The only difference in the last three decades following the civil rights movement is that a much broader segment of the population can now weigh in on issues having to do with how the past is remembered in public spaces because a broader segment of society is now represented in local government. Because of this the debates are more heated and the outcomes no longer follow what some have taken for granted for far too long. Does anyone really believe that if African Americans had been allowed to take part in local government during the era of Jim Crow we would not have seen a more vigorous and and even contentious debate about the public display of the Confederate flag along with monuments and other public sites? Of course we would. The defensiveness of some who believe that their “heritage” is under attack is a function of the fact that a certain segment of society has had a monopoly on public remembrance. That has changed since the 1960s, but again, it should not be seen as anything more than the same democratic process at work.

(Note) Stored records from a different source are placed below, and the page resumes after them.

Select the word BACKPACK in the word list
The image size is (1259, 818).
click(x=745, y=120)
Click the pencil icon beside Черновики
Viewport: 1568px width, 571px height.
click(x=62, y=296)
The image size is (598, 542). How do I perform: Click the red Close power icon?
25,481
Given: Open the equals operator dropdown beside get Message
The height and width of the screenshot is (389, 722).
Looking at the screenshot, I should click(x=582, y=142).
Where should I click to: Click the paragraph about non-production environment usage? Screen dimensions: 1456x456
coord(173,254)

So, what is the future of the Confederate flag (along with other symbols) and their meaning? Its future will be determined in every community by those who choose to focus on whether this particular symbol best reflects their values and its collective past. For instance, in Allegany County, Maryland the local school board has prevented the distribution of a pamphlet that depicts the Confederate flag. In Jonesborough, Tennessee the mayor and aldermen voted to allow the placement of bricks with the names of Confederate soldiers from the county in a display to honor its veterans. In both cases, as in so many other examples that can be found in newspapers across the country, these decisions are being made by elected officials who do their best to reflect the sentiment of their constituents. Get it right in enough cases and they stand a good chance of being reelected. Get it wrong and they are out on their asses. There is no fixed meaning of symbols with the kind of contested history as the Confederate flag, but if enough people rally to allow or prevent its display in a park or parade, etc than in that sense the community has issued a statement. In each decision the meaning of the flag is fixed until the community chooses to change it.

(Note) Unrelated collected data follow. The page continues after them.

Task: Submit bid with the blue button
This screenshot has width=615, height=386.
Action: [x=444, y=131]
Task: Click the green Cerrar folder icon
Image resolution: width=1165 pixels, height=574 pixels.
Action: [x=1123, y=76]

On one of Robert Moore’s recent comment threads, fellow blogger Richard Williams suggested that the large Confederate flags are examples of “push back” against those who are perceived to be a threat to their preferred view of the past. I think that is a fair characterization, but it is one that I hope I’ve explained in this post lies at the foundation of our democratic process. Let me suggest that the supporters of the Confederate flag ought to be grateful that we now live in a society where “push back” is possible.

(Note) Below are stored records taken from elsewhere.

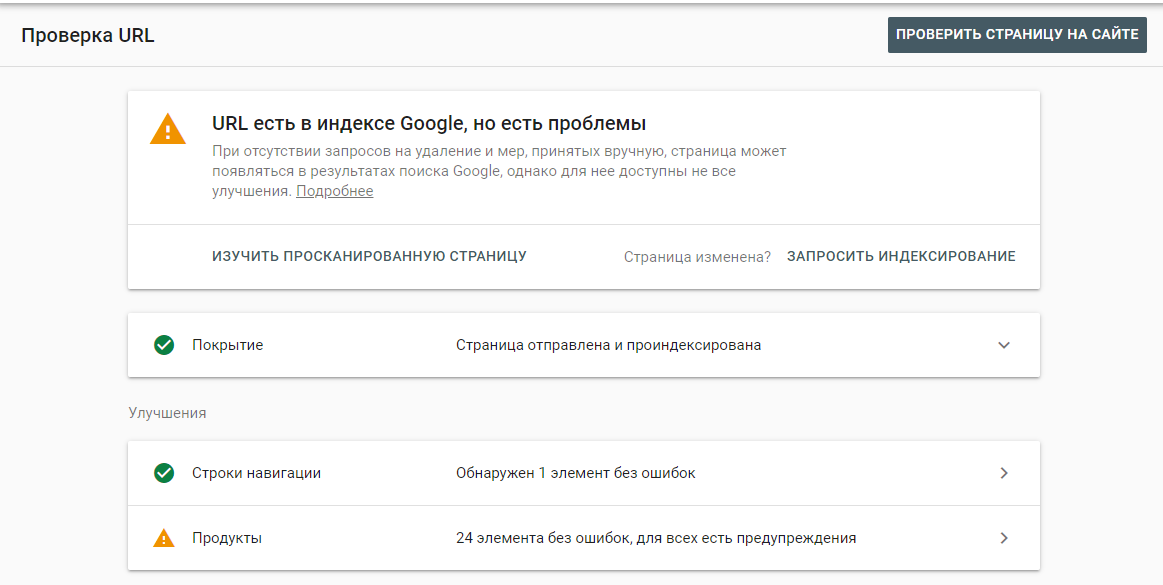Open the Подробнее link
1163x585 pixels.
point(335,191)
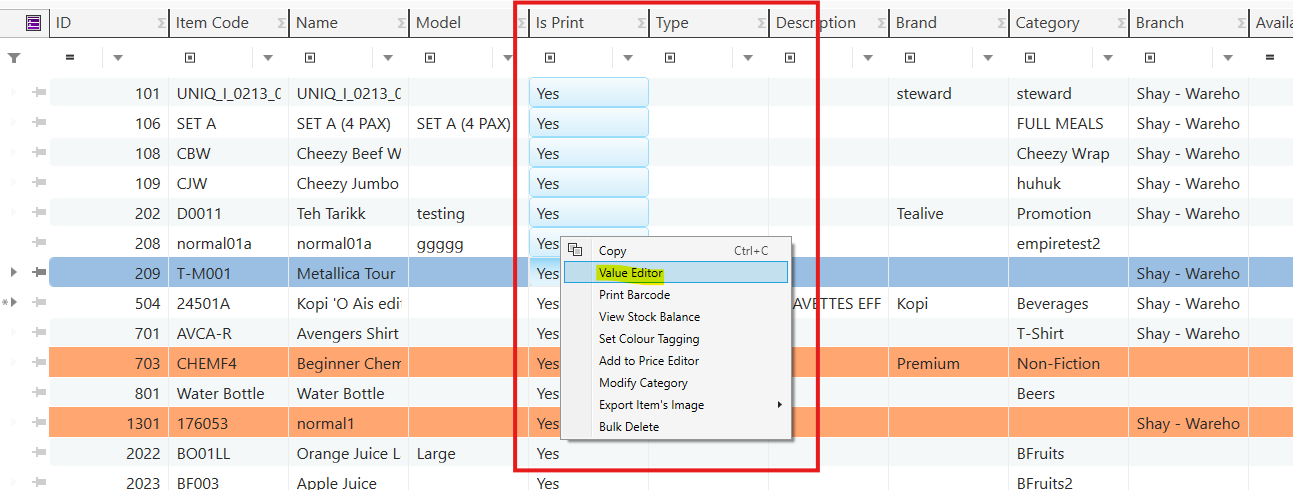This screenshot has width=1293, height=490.
Task: Choose Bulk Delete in context menu
Action: coord(628,427)
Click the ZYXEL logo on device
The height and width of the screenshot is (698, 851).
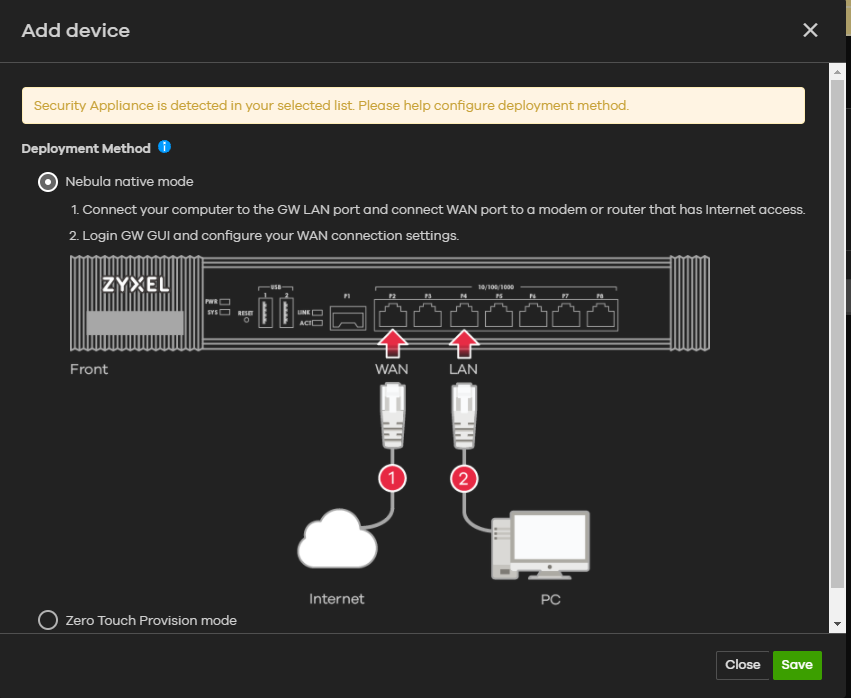coord(136,285)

I just wanted to take a moment to thank Dimitri Rotov for setting us straight on Civil War historiography:
Agitating against “Lost Cause” historiography invites one into a fantasy struggle against a pretend school of thought invented out of scraps of writing and speech and then built into a menace. Centennialism dresses up as Don Quixote to tilt against this windmill while its real foes line up for hard jousting.
Without his thorough analysis many of us might have continued to read historians such as David Blight, Ed Ayers, Gary Gallagher, Bertram Wyatt-Brown, Gaines Foster, etc. Since Dimitri has clearly demonstrated that the “Lost Cause” is an illusion I can now move on to more important things such as the “Centennialist School” – whatever the hell that is.